Task data below:

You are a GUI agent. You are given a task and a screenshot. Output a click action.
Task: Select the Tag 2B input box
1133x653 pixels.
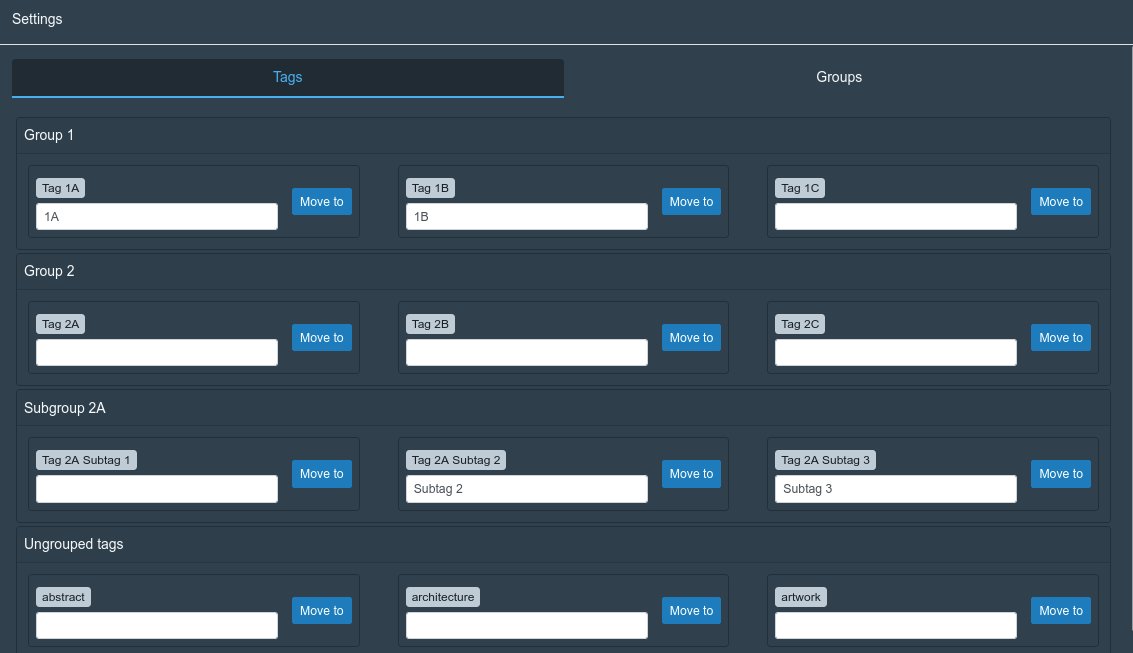[x=526, y=353]
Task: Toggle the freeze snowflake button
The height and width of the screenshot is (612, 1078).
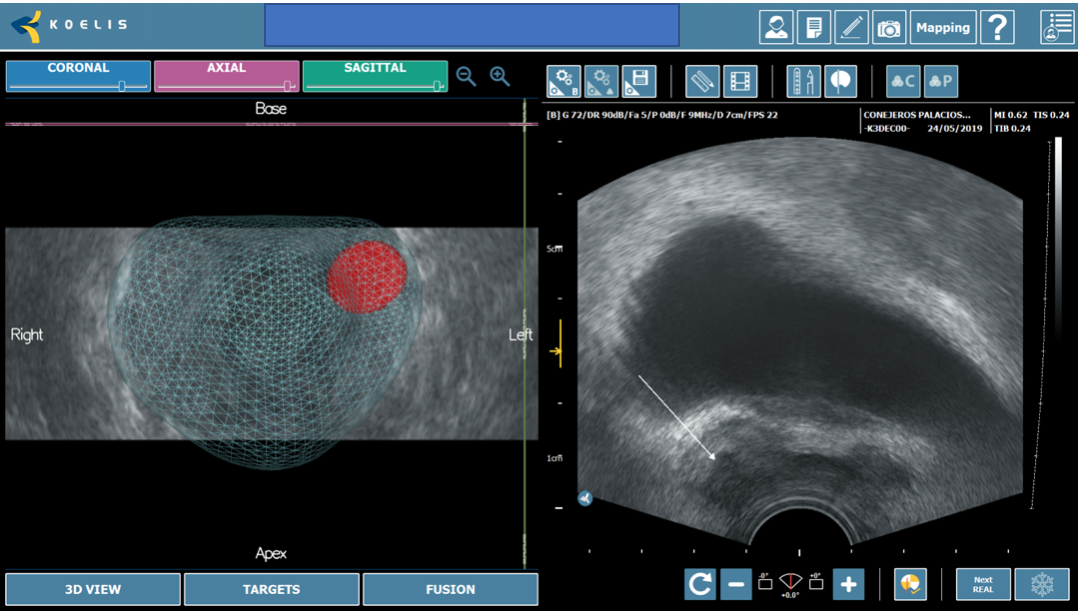Action: pos(1041,584)
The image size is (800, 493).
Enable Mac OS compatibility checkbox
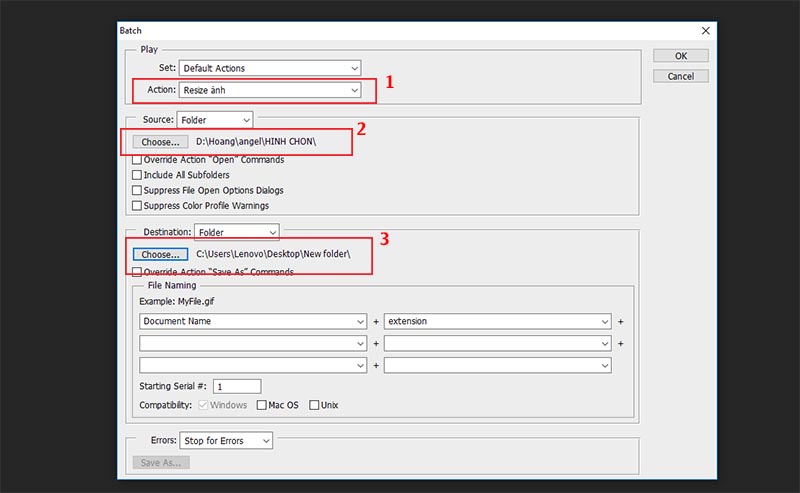(263, 405)
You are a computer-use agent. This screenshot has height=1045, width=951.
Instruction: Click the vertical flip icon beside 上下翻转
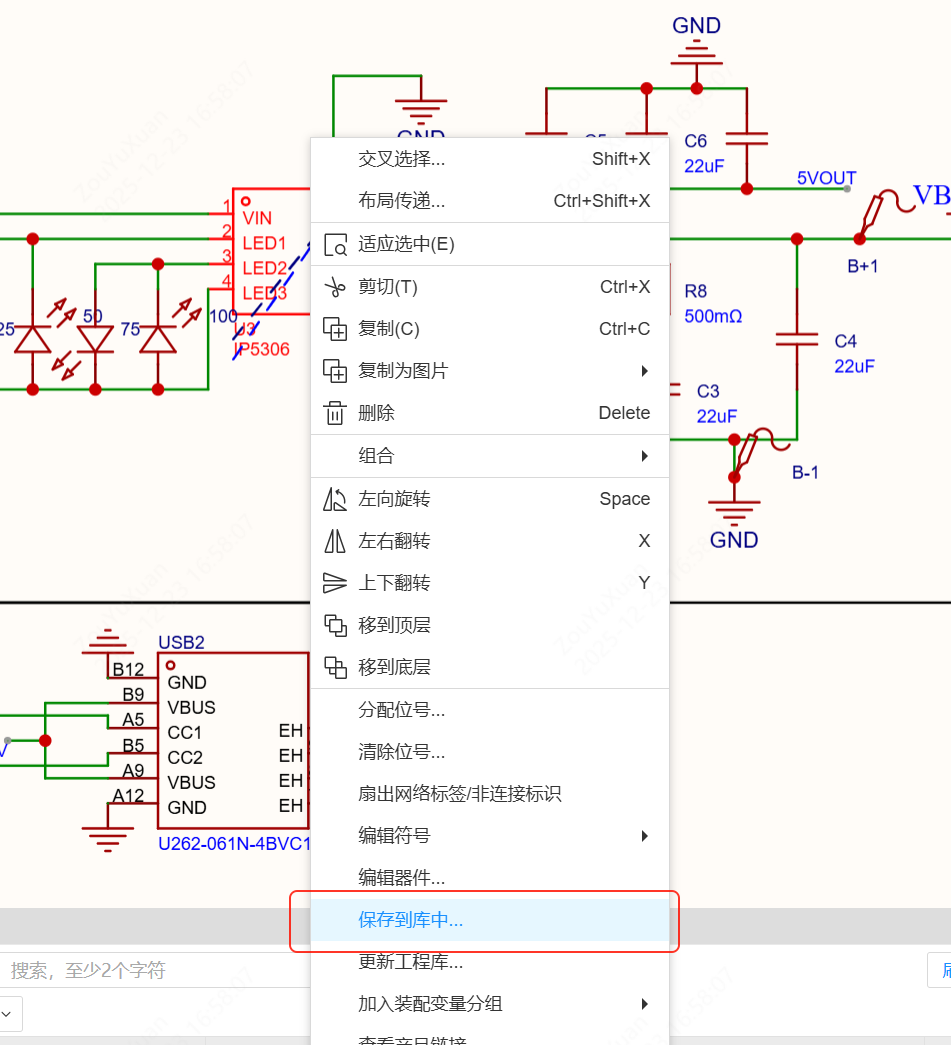(335, 583)
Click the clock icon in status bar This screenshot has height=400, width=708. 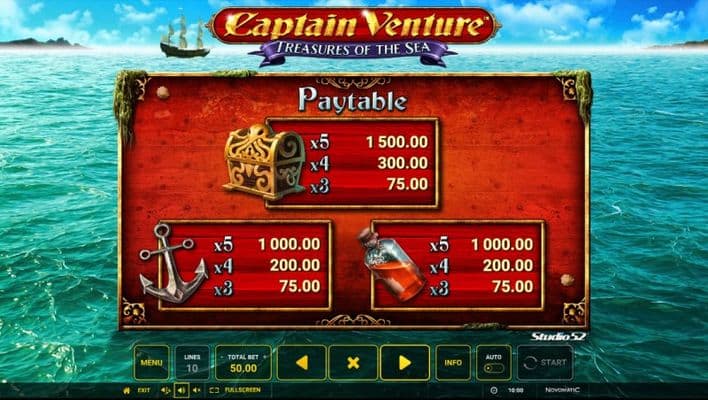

End of Task data.

Pictures aside, set down the lines from the one containing "Task: Toggle the freeze snowflake button" through the end of the records above, exactly and only those.

Task: Toggle the freeze snowflake button
The height and width of the screenshot is (612, 1078).
Action: pos(1041,584)
The image size is (800, 493).
Enable Mac OS compatibility checkbox
(263, 405)
You are a computer-use agent. This screenshot has height=1045, width=951.
Instruction: Click the vertical flip icon beside 上下翻转
(335, 583)
Click the clock icon in status bar This screenshot has height=400, width=708. 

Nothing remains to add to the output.